EXCERTO DO TEXTO —
──────────────────────────────

Fala de Toulouse, onde em 2012 Mohamed Merah foi morto pela polícia depois de assassinar militares e atacar uma escola judaica, matando três crianças e um professor. Lembra Dieudonné, o humorista francês que em 2014 viu espectáculos cancelados por usar linguagem e conceitos anti-semitas. “Eles gritam ‘morte aos judeus’”, continua Abihssir, em referência ao slogan ouvido nalgumas manifestações contra violência israelita na Faixa de Gaza. “E Créteil? Aquele pobre casal, refém.” Foi a 1 de Dezembro, um casal judeu alvo de um assalto, a mulher violada, por agressores “que partiram da ideia de que por serem judeu tinham dinheiro”, disse na altura a procuradoria.

“Ninguém quis saber. Os judeus não atacam ninguém, ninguém. Somos atacados e ninguém quer saber. Ele gritou Alá e rezou”, grita ainda Abihssir, repetindo os testemunhos dos reféns da mercearia. “Ela tem razão”, diz Guadj. “Mas aqui sempre vivemos todos em paz uns com os outros. Nesta zona vivem judeus, muçulmanos, negros, portugueses, gente que veio de todas as partes e continua a vir”, afirma.

Dois jovens de 20 anos
Guadj vive na rua que faz esquina com a pastelaria Charles Traiteur, encostada à mercearia. “Só consegui voltar a casa às onze da noite”, conta. “A minha mãe ficou fechada. Fui buscar o meu filho de oito anos à escola e depois estive à espera que me deixassem passar para ir buscar o mais pequeno à creche.” A partir das 16h, a polícia começou a deixar os pais passarem, um a um, para irem buscar as crianças ao infantário dois quarteirões atrás da mercearia.

──────────────────────────────

LINHAS ARMAZENADAS —

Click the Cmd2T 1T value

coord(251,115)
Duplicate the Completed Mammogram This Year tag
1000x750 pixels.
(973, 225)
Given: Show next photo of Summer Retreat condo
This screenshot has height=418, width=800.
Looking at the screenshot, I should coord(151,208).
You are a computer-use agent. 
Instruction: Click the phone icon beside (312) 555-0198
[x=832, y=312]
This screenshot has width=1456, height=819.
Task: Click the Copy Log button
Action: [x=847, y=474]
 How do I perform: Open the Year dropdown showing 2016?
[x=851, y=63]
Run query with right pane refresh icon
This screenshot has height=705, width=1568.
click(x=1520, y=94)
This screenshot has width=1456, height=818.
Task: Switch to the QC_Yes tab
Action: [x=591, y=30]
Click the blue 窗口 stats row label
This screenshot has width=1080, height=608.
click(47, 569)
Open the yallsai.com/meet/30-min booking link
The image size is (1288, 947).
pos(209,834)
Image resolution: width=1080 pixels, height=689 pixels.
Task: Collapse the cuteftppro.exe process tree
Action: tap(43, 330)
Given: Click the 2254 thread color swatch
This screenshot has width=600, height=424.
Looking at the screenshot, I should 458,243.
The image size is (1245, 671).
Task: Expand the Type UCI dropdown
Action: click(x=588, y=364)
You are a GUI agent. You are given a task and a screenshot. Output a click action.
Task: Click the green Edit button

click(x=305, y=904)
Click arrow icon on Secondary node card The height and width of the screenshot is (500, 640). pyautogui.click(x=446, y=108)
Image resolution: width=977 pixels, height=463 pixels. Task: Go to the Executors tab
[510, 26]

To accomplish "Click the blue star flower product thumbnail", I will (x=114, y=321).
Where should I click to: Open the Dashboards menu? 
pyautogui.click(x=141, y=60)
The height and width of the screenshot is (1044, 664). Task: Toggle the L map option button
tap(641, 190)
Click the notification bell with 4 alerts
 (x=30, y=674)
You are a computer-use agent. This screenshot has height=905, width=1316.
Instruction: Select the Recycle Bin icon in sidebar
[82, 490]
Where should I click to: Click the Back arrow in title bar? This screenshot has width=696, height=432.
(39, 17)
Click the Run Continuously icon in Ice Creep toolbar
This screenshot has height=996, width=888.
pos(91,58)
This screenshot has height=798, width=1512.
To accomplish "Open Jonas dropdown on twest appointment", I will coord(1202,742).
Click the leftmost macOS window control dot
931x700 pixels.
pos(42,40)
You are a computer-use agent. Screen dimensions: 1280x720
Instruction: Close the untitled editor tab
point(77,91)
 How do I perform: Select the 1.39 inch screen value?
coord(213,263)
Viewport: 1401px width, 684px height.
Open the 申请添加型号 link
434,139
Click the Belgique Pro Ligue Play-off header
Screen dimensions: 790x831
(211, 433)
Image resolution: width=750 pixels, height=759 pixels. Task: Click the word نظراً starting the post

──────────────────────────────

OBJETIVO 1 — De acordo com o excerto do texto, em que data ocorreu o assalto ao casal judeu em Créteil?
OBJETIVO 2 — Enumere todos os nomes de lugares geográficos (cidades ou territórios) mencionados no excerto do texto.

RESPOSTA CORRETA 1 — A 1 de Dezembro.

RESPOSTA CORRETA 2 — Toulouse, Faixa de Gaza, Créteil